Problem requirements
Check every line below for the string "computer". Copy the ones that have it.

Information provided

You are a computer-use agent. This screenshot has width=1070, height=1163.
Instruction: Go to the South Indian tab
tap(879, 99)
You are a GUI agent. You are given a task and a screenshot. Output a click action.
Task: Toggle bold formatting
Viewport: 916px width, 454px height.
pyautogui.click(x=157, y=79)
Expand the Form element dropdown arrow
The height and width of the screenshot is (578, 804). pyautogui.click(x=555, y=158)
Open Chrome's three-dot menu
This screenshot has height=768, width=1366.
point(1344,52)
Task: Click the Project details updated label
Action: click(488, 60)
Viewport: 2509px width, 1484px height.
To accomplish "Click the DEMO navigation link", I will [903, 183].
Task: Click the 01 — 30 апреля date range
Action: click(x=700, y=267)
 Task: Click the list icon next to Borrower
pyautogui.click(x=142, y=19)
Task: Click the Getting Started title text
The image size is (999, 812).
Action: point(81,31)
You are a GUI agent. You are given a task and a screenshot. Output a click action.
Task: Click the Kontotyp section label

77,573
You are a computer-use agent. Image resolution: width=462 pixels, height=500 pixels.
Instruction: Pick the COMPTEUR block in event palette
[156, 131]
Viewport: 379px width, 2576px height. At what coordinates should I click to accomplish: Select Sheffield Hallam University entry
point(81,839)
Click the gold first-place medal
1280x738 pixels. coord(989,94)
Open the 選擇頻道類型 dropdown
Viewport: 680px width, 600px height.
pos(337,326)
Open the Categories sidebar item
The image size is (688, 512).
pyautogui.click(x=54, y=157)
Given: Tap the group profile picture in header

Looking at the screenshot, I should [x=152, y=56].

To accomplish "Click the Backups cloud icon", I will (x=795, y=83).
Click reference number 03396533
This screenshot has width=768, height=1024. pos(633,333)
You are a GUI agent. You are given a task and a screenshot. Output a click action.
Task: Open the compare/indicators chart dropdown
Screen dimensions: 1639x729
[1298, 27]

Exercise response
You are a computer-use agent. This screenshot has width=1070, height=1163.
You are a computer-use agent. Image resolution: width=462 pixels, height=500 pixels.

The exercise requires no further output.